Michael Mann consistently poses the toughest of questions. Such as: Do we really need a strong story line when we’ve got Al Pacino and Robert De Niro kibitzing in a diner? Or: Must Tom Cruise’s frightening gray pompadour distract us from the awesome helicopter shots of Collateral’s dazzling Los Angeles?

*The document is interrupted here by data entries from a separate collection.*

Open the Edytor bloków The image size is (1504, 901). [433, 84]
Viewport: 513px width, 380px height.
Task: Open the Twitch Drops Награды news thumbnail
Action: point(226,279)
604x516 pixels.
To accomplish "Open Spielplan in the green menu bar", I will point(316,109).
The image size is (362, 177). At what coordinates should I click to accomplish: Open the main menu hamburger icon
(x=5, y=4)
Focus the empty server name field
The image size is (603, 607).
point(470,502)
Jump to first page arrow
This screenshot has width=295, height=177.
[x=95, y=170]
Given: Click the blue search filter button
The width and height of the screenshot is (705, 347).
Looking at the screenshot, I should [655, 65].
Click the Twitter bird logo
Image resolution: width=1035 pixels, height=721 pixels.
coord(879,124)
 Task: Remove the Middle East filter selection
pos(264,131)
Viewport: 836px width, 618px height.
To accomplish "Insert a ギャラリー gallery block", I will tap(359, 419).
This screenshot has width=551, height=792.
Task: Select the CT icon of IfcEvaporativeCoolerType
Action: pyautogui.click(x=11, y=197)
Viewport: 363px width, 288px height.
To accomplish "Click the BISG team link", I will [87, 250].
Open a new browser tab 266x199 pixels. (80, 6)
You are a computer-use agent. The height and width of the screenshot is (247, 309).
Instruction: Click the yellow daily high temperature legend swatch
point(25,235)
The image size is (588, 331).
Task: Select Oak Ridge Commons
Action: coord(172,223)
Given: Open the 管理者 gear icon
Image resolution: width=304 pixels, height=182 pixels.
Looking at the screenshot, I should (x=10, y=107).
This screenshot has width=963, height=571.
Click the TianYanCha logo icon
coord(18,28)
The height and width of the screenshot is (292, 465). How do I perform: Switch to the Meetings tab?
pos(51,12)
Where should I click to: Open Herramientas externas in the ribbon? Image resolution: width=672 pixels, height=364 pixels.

The typical argument against Mann goes something like this: Style hides a lack of seriousness. But the work refutes this totally. His new Miami Vice, returning to the well that made his name in the ’80s, is as voluptuous a piece of atmosphere as any produced by a Hollywood studio. (The videography by Dion Beebe, all orange and purple rain clouds at night, is a landmark of sultry mood.) The movie is also beyond solemn, even humorless, presenting the complex undercover dilemmas of Dade County detectives Crockett (Farrell) and Tubbs (Foxx) like the direst of metaphysical quandaries. They’re not. But you love the attempt, the way Mann dispenses with any pretense of trying to spoon-feed us character background, tip his hat to ’80s cheesiness or hand-hold the viewer through the movie’s chaotic first hour of nightclub sizzle, warehouse raids and explosive violence.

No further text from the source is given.